Para Hueb, os resultados devem mudar a forma como os pacientes com esse perfil serão tratados. "O paciente diabético era rotulado. A partir de agora, a gente espera que ele seja tratado normalmente, sem paranoia. O estudo acabou com a ideia de que tem que submeter um paciente a cirurgia só porque ele é diabético", afirma.

Em casos graves, no entanto, quando o paciente já sofreu um infarto ou tem a função cardíaca prejudicada, a cirurgia continua sendo o tratamento mais indicado, segundo o médico.

O cardiologista Ari Timerman, presidente da Socesp (Sociedade de Cardiologia do Estado de São Paulo) confirma a tendência de operar os pacientes diabéticos. Mas, na opinião dele, é pouco provável que esse consenso mude imediatamente. "Os resultados serão mais uma ferramenta para o médico avaliar caso a caso", diz.

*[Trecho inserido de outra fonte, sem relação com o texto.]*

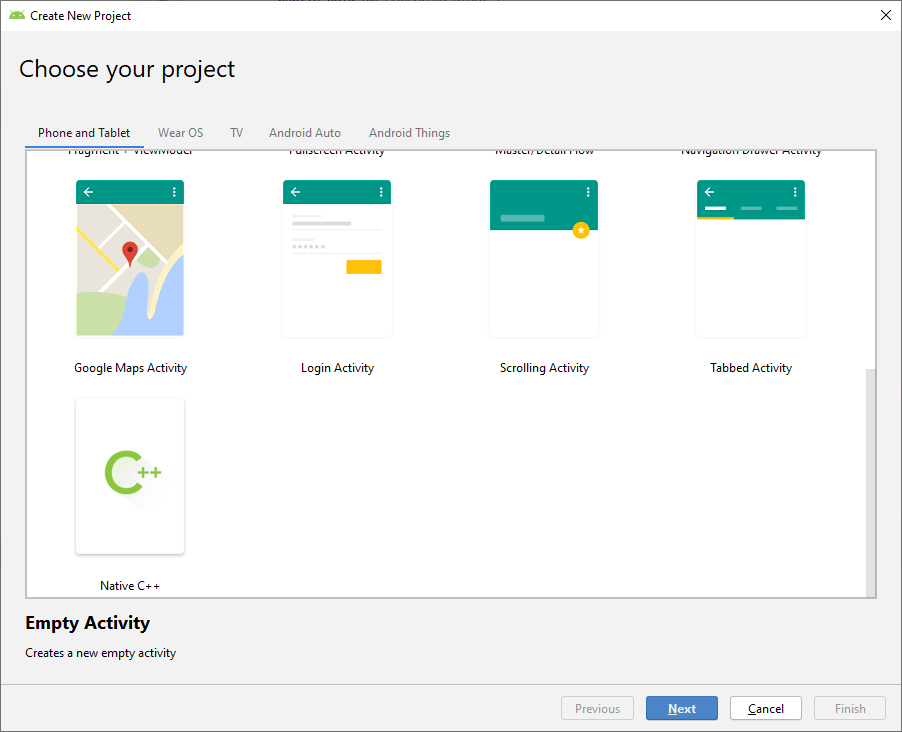Click the disabled Finish button
This screenshot has width=902, height=732.
[849, 708]
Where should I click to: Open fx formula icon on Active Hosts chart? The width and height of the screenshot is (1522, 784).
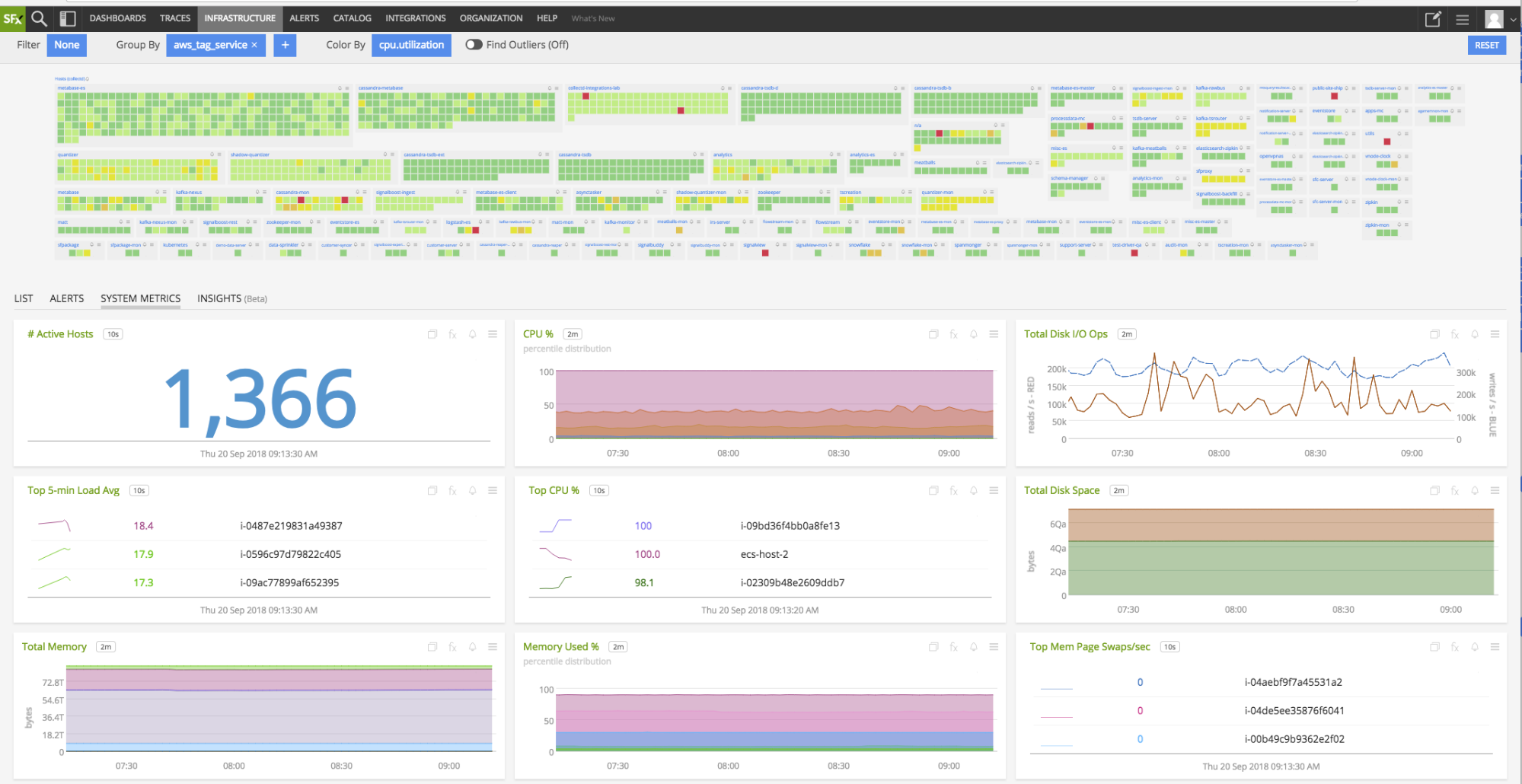coord(452,334)
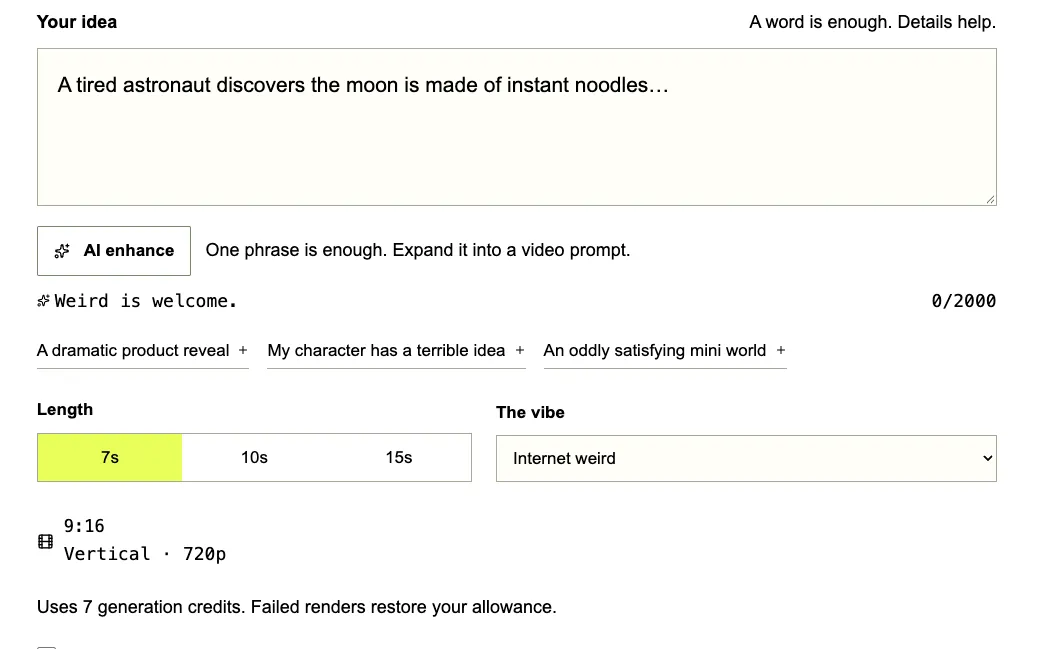1044x649 pixels.
Task: Add the 'A dramatic product reveal' suggestion
Action: point(142,351)
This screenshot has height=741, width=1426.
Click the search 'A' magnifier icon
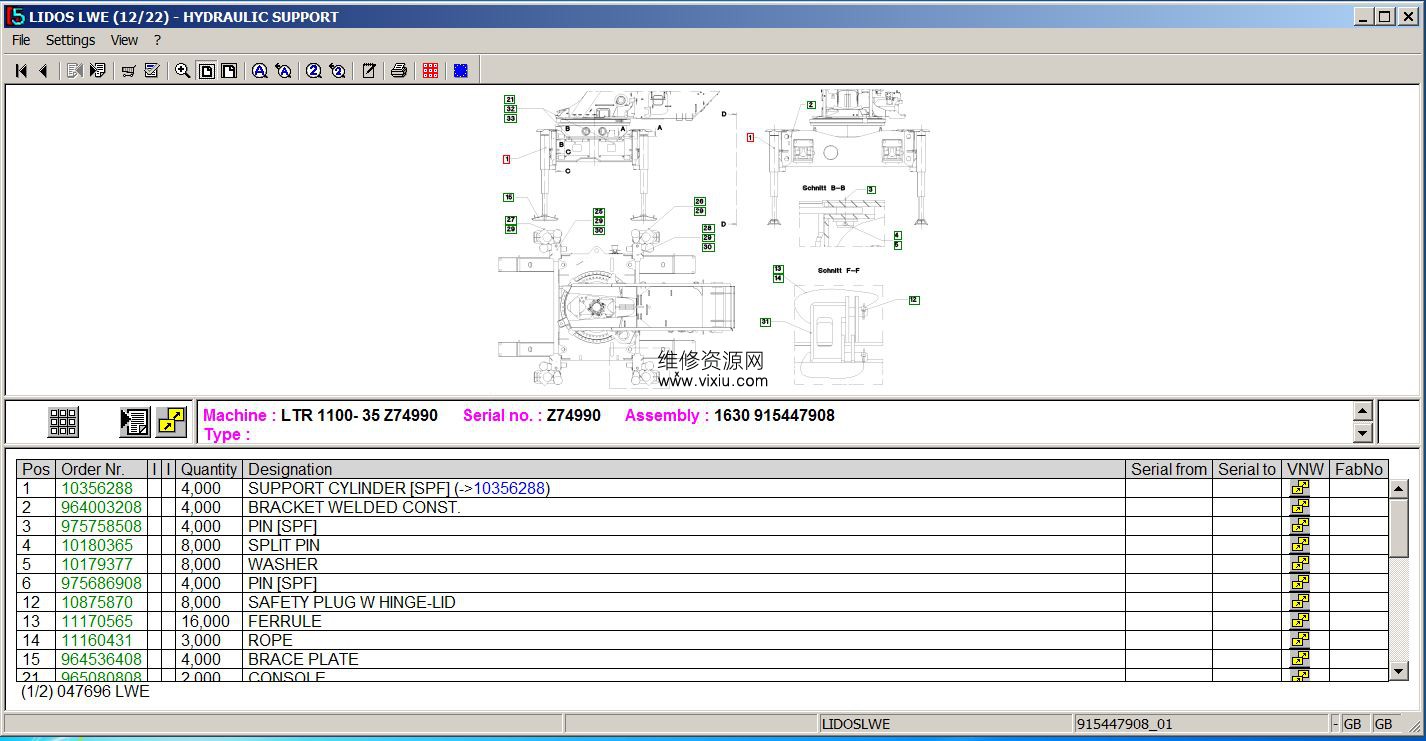click(259, 71)

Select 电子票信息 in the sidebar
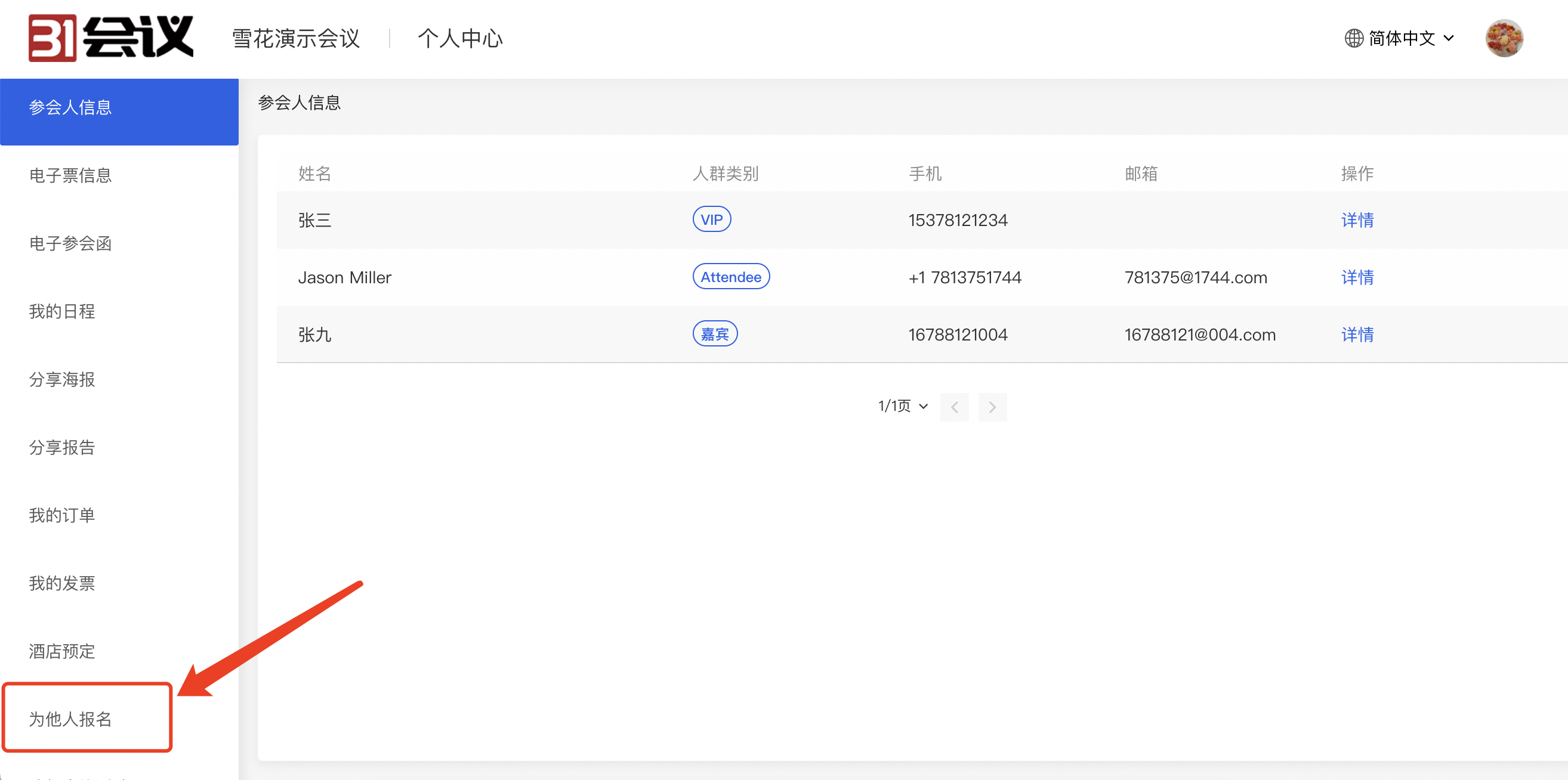(x=70, y=175)
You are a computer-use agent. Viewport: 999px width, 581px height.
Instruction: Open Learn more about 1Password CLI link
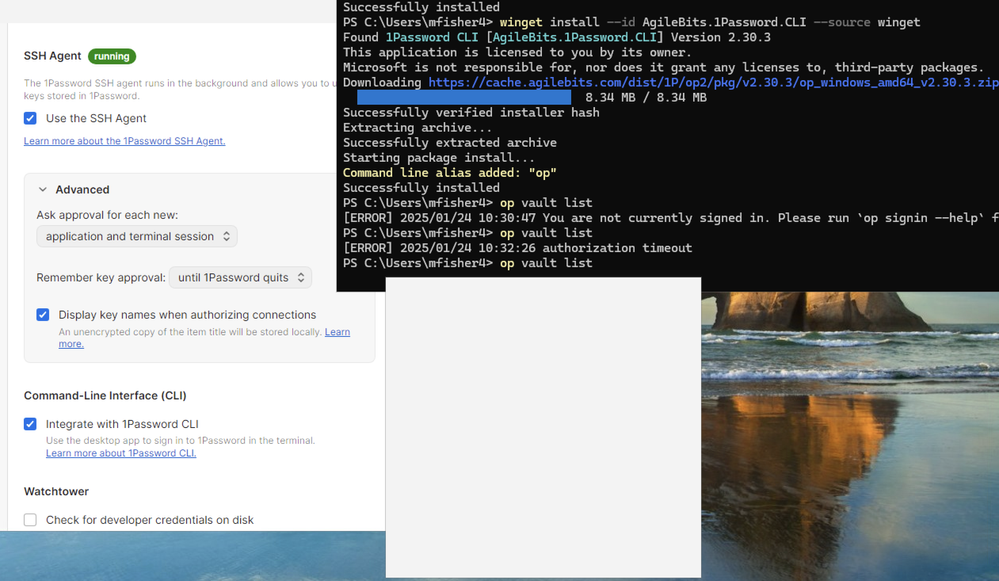coord(120,453)
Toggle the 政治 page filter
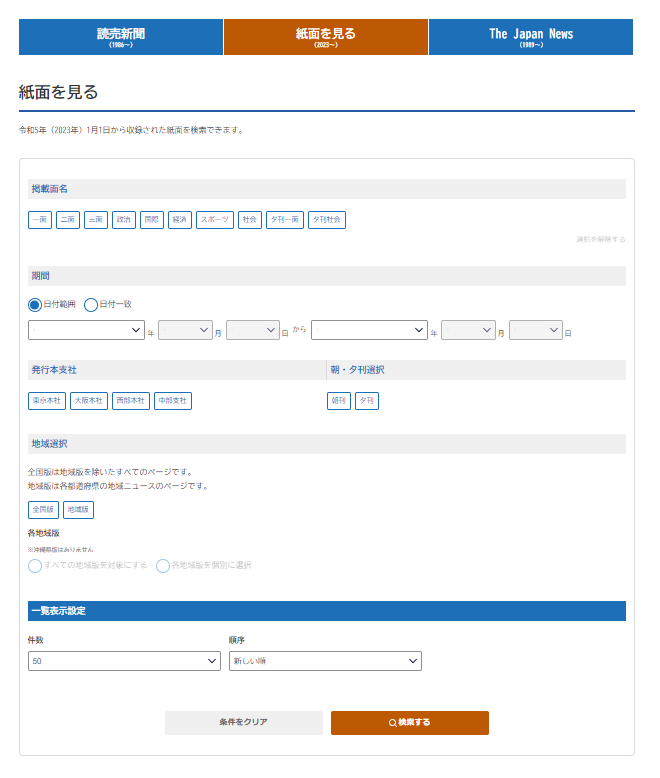This screenshot has height=778, width=660. click(x=124, y=220)
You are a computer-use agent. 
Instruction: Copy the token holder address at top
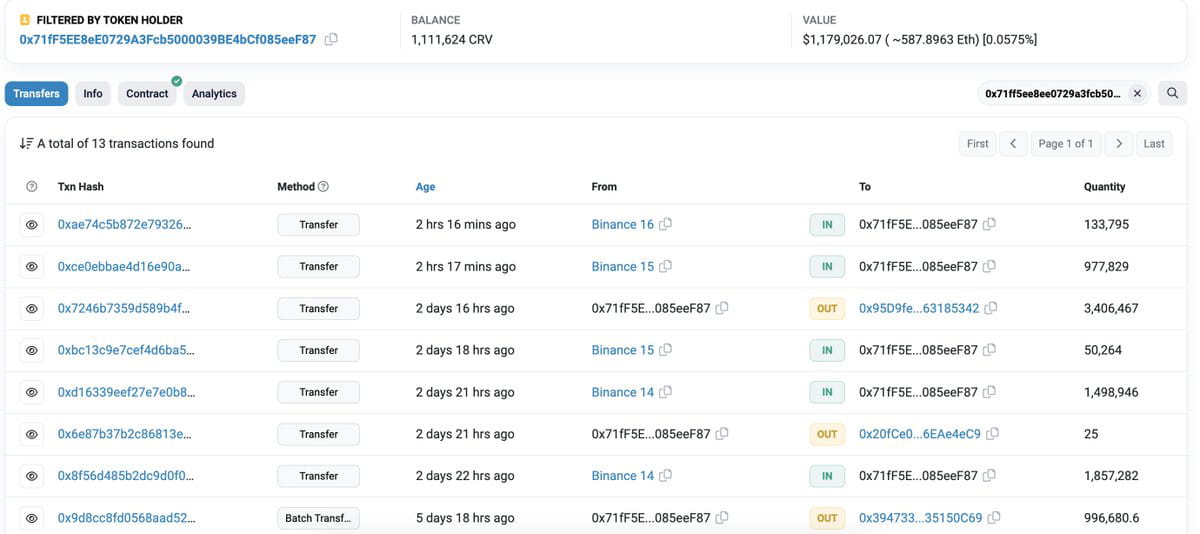coord(331,40)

De acordo com o endocrinologista Roberto Betti, médico-assistente do Núcleo de Diabetes do InCor, o impacto do estudo é muito grande. "Percebemos que fazer o controle intenso de todos os fatores de risco diminui a mortalidade da mesma forma que a cirurgia ou a angioplastia. Assim, em pacientes estáveis, o tratamento clínico será a primeira escolha", diz.

Adesão aos remédios

Para o cardiologista Marcos Knobel, coordenador da Unidade Coronariana do hospital Albert Einstein, os resultados não retratam a vida real, pois os pacientes que receberam apenas medicamentos foram rigorosamente acompanhados.

"É muito difícil fazer o paciente aderir completamente ao tratamento medicamentoso, pois ele precisa tomar várias drogas por dia. E também é raro o paciente ir ao médico várias vezes só para fazer exames de rotina", avalia Knobel.